Think Tink The Tinkerer stared at him with an expression of absolute blank shock. His mouth hung open slightly. His eyes had gone wide.
Then, in a completely deadpan voice: "Welp. Congrats on having liver cancer."
"WAIT WHAT?!" Tòumíng's hand flew to his stomach, panic flooding his system. "What did I just drink?!"
"Jet fuel." Think Tink The Tinkerer said it like it was obvious, like Tòumíng had just drunk orange juice or something equally mundane. "Specifically, Jet A-1 aviation fuel. About 750 milliliters of it."
"WHY DO YOU HAVE JET FUEL?!" Tòumíng's voice climbed several octaves. "WHY THE FUCK WOULD YOU NEED JET FUEL IN A BASEMENT LABORATORY?!"
"That's how I power this whole building!" Think Tink The Tinkerer gestured around at the various equipment, the lights, the computers. "Modified jet fuel generator system. Very efficient. Very illegal if anyone official ever inspected this place. And you just wasted nearly twenty hours worth of power by drinking my fuel supply!"
"I'M SORRY!" Tòumíng doubled over, waiting for the liver cancer to kick in, or the poisoning, or whatever horrible death awaited someone who consumed aviation fuel. "I didn't know! Why would you leave it sitting out in a flask like it's water?!"
"Because this is MY lab and I know what everything is!" Think Tink The Tinkerer was already sitting back in his office chair, pulling various chemical containers from shelves around him. "Unlike some people who just grab random liquids and drink them without asking questions!"
"What are you doing?" Tòumíng asked, still clutching his stomach, bracing for the imminent organ failure.
"Making another batch of jet fuel. Obviously. Since you just consumed my reserves." Think Tink The Tinkerer started mixing chemicals with practiced ease, pouring precise amounts from different containers into a large beaker. "This'll take about six hours to synthesize properly. Hope you're proud of yourself."
"I said I'm sorry!"
"Sorry doesn't generate electricity." Think Tink The Tinkerer didn't look up from his work, his attention already completely absorbed in the chemical mixing process. "Now either make yourself useful or get out. I have work to do."
Tòumíng realized he wasn't going to get any more attention from Think Tink The Tinkerer—the guy had already mentally moved on, his entire focus narrowed to the beaker and the chemical reactions occurring inside it.

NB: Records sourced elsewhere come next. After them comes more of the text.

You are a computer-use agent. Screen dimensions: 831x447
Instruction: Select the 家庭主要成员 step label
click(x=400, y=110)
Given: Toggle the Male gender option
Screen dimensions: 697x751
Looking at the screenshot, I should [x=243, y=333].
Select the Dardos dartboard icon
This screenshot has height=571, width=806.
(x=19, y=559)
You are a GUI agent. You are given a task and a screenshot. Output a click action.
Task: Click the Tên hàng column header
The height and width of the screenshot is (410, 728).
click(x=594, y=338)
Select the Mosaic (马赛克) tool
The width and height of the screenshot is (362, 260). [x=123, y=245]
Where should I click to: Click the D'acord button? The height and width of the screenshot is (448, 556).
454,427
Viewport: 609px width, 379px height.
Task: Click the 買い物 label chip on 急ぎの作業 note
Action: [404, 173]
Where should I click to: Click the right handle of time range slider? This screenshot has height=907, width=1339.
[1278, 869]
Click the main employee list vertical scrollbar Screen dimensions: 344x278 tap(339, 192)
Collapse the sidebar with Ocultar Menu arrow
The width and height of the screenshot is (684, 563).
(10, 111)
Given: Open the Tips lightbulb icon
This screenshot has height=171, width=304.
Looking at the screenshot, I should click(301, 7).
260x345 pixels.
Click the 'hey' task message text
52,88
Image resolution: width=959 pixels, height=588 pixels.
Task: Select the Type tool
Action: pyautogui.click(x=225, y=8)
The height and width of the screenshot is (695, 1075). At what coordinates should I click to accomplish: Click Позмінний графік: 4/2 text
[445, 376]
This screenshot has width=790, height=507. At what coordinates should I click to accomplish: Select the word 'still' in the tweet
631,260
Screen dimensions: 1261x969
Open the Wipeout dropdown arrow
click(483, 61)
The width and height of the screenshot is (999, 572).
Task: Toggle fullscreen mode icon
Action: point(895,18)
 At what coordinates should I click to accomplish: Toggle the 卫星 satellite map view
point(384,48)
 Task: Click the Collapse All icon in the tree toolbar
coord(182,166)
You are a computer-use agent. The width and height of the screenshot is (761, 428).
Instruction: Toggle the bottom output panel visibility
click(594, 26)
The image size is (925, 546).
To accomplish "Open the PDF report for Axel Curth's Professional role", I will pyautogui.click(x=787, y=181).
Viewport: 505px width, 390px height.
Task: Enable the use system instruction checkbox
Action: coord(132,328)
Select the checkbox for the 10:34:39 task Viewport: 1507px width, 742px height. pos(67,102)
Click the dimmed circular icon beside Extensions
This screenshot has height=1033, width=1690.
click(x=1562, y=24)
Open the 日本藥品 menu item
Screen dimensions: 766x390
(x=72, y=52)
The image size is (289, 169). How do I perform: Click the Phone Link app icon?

He sighed and backed out from behind the curtain, leaving the shirtless mad scientist to his fuel synthesis.
Back in the main basement area, Lucy was leaning against a wall, scrolling through her phone with that same expression of perpetual annoyance. Her split tongue occasionally flicked out as she read something, the piercings on her face catching the dim light.
Tòumíng approached cautiously, trying to be friendly. "Is he always like thi—"
"I'm not in the mood for mutual small talk," Lucy cut him off without looking up from her phone, her voice flat and dismissive. "You need to find some other chump to chat with. I'm busy."
"You're scrolling through your phone."
"Exactly. Busy. Go bother someone else."
Tòumíng stood there for a moment, feeling thoroughly unwelcome, then decided that maybe exploring the rest of this mysterious operation was a better use of his time than trying to make friends with people who clearly had no interest in talking to him.
He headed back toward the stairs, leaving Lucy to her phone and Think Tink The Tinkerer to his jet fuel synthesis, and wondered what exactly he'd gotten himself involved with by helping Ghost Claw steal that blood ruby.